Instead of requiring that contaminants be cleaned up after industry has disposed of them, the push now is to find alternatives in the industrial process. Instead of just urging people to recycle, the nation’s conservationists want less waste to be generated in the first place.

The fight against global environmental threats also has spawned a flood of proposed remedies, but they require a will to act not yet demonstrated by much of the world.

If the planet is to save its tropical forests, repair the ozone layer and head off global warming, industrialization may have to be slowed in developing countries and their economies altered. Industrialized nations will have to find substitutes for fossil fuels and ozone-depleting chemicals and improve their energy efficiency.

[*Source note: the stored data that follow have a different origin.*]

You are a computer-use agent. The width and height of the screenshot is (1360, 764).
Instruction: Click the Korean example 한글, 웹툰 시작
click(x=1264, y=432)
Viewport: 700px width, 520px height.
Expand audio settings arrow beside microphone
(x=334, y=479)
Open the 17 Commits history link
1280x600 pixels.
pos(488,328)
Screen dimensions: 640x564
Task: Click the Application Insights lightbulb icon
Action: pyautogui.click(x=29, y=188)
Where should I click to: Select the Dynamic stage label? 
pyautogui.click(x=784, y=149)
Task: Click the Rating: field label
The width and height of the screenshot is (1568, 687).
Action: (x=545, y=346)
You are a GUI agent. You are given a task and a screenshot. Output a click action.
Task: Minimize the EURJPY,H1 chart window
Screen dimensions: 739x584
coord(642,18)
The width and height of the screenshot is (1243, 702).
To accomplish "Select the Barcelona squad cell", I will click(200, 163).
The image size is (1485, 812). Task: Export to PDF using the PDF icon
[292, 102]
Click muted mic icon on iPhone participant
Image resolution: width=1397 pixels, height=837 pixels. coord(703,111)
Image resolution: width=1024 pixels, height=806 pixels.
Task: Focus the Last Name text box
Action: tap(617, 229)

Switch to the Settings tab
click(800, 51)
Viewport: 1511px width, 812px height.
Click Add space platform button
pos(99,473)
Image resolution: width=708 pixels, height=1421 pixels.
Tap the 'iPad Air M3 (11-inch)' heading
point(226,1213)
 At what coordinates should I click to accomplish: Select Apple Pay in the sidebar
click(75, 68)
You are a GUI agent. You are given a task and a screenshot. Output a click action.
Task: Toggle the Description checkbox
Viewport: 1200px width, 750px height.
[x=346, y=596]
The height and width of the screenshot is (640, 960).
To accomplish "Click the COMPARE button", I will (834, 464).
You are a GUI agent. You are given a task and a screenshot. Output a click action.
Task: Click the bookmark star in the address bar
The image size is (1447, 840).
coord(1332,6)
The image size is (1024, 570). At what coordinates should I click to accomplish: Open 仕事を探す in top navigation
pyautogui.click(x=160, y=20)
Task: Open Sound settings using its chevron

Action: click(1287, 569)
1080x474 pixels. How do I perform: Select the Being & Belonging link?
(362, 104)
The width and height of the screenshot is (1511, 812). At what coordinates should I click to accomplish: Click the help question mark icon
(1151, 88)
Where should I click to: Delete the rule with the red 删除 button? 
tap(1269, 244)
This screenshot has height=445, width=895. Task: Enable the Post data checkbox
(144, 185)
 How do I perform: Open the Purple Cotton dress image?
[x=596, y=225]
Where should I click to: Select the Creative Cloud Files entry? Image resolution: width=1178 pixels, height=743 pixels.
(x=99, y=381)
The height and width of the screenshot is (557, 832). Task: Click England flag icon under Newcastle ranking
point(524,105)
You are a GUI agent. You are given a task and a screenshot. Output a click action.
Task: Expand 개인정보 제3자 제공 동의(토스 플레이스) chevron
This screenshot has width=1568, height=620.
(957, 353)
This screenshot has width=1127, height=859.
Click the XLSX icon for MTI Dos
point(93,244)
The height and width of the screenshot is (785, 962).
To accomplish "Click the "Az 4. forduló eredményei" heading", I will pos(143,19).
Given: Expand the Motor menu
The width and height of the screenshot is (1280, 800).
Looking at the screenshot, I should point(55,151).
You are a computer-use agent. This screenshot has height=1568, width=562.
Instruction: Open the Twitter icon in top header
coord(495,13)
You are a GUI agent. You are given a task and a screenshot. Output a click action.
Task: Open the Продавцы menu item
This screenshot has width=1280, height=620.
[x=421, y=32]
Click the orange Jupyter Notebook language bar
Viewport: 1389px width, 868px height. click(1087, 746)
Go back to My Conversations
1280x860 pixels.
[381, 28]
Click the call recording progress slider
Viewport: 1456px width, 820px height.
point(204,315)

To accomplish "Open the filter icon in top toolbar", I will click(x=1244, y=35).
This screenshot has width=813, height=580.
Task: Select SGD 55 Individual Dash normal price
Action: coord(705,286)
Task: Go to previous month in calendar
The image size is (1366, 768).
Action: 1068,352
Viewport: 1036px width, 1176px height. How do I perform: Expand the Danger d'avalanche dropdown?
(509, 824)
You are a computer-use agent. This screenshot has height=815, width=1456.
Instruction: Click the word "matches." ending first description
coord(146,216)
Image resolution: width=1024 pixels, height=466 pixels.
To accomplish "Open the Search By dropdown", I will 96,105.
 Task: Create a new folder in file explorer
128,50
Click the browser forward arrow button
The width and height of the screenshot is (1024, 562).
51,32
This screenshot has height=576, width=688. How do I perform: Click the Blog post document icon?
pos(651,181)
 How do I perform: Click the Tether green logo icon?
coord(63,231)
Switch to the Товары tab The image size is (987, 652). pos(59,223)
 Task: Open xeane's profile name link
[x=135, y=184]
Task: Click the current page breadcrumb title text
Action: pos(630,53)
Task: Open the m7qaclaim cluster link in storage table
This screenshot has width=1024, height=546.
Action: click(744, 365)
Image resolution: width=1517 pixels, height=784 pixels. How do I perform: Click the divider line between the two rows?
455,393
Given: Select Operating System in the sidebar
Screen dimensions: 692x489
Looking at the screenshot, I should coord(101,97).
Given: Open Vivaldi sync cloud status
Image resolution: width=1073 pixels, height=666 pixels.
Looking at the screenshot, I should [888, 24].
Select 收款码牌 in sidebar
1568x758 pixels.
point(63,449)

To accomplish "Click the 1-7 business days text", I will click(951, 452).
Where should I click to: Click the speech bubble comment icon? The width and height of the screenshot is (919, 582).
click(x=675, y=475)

The challenge is mind-boggling.

“We’re looking at putting on the brakes on population growth . . . phasing out fossil fuels, reversing the deforestation of the Earth,” said Brown of Worldwatch. “Any one of these things would thoroughly challenge any generation in history. We’ve got a half dozen of them. We’ve got to do all at once.”

Many of these global threats went unrecognized on April 22, 1970, when the environment first was celebrated in a kind of national teach-in called Earth Day and the nation awoke like a latter-day Rip van Winkle to discover that pollution was rampant and getting worse. For the rest of that decade, America saw unrivaled environmental action.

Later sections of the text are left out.